> **What is expected**:
Please reproduce all of the data below exactly, leaving each picture out.

> **Supplied data**:

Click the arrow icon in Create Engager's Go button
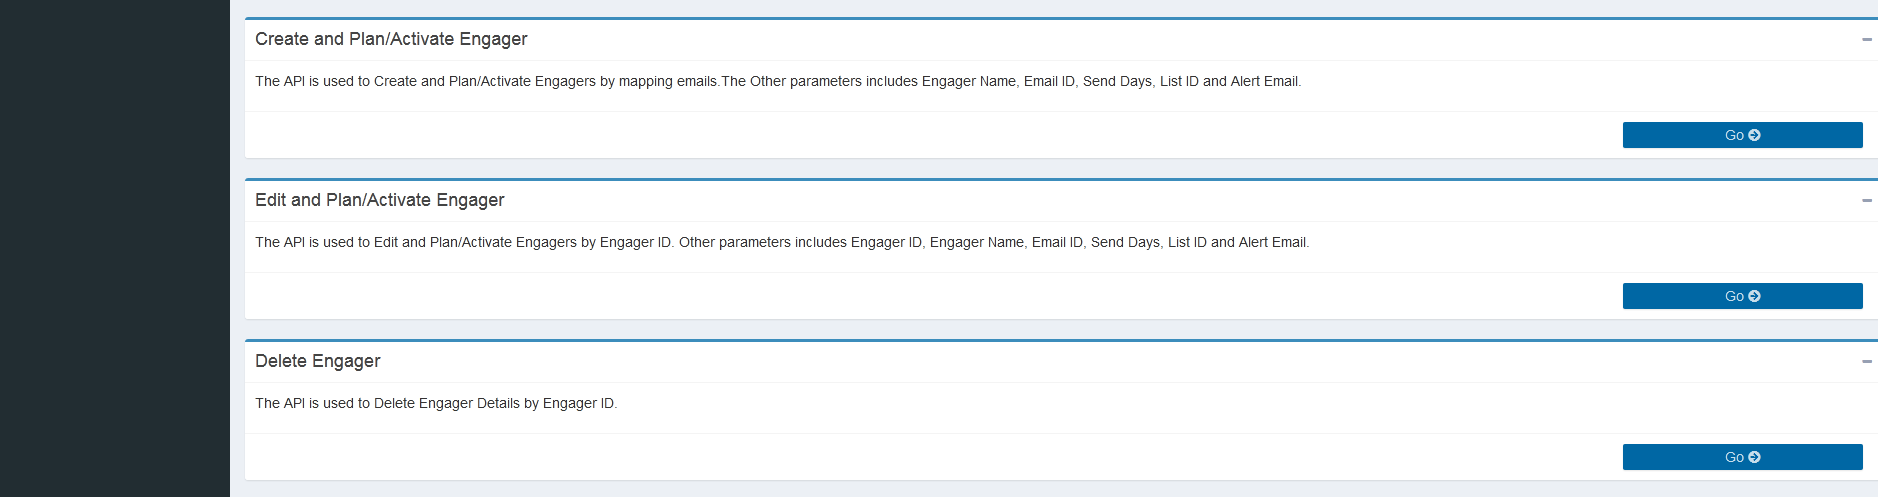This screenshot has width=1878, height=497. [1754, 135]
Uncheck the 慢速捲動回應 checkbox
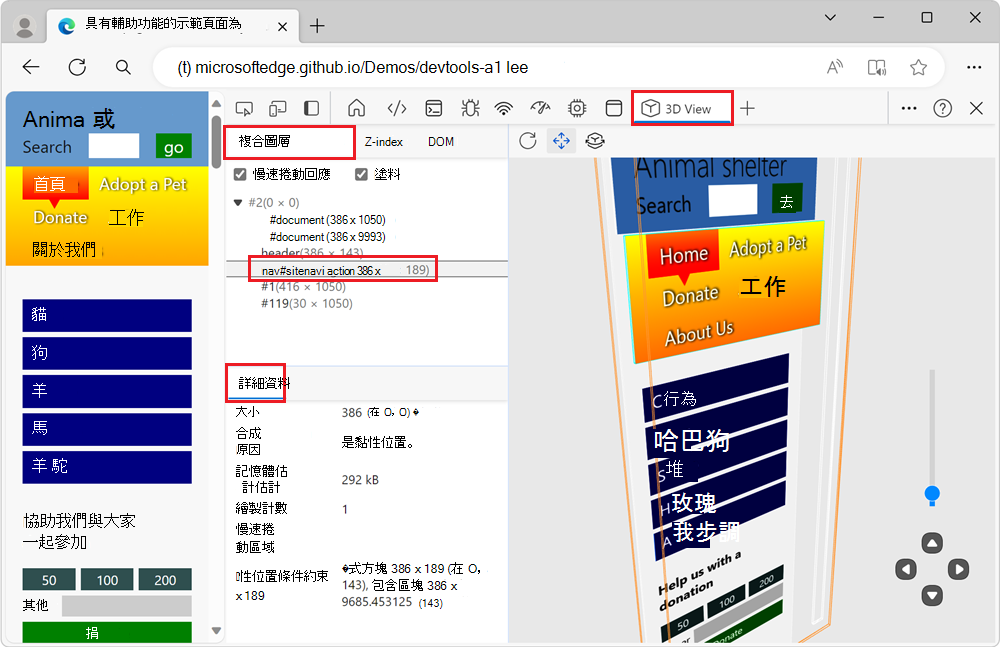 241,174
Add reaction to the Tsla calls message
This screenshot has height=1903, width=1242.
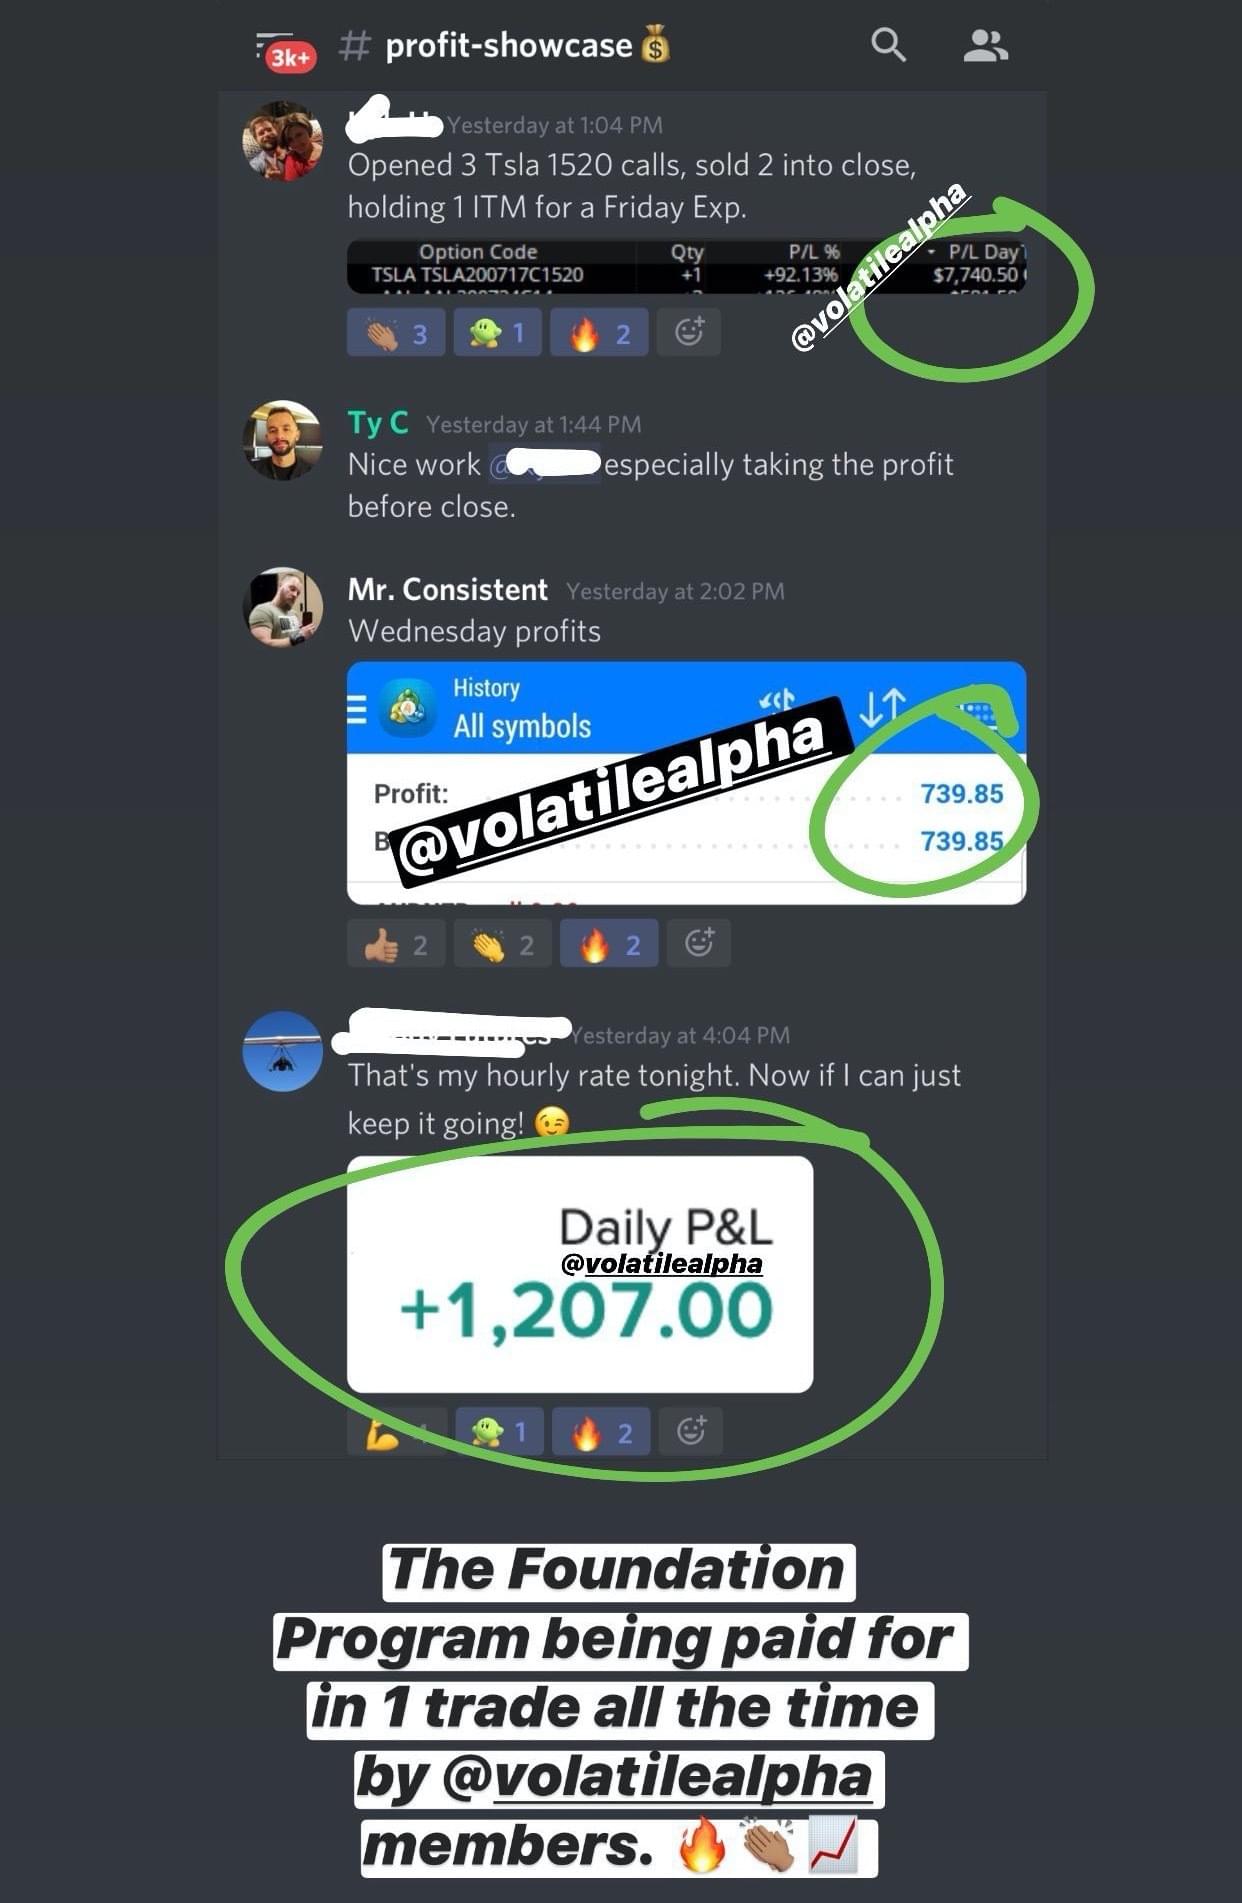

> **Response area**:
Click the arrow icon in Create Engager's Go button
This screenshot has width=1878, height=497. [1754, 135]
Uncheck the 慢速捲動回應 checkbox
 241,174
Add reaction to the Tsla calls message
This screenshot has height=1903, width=1242.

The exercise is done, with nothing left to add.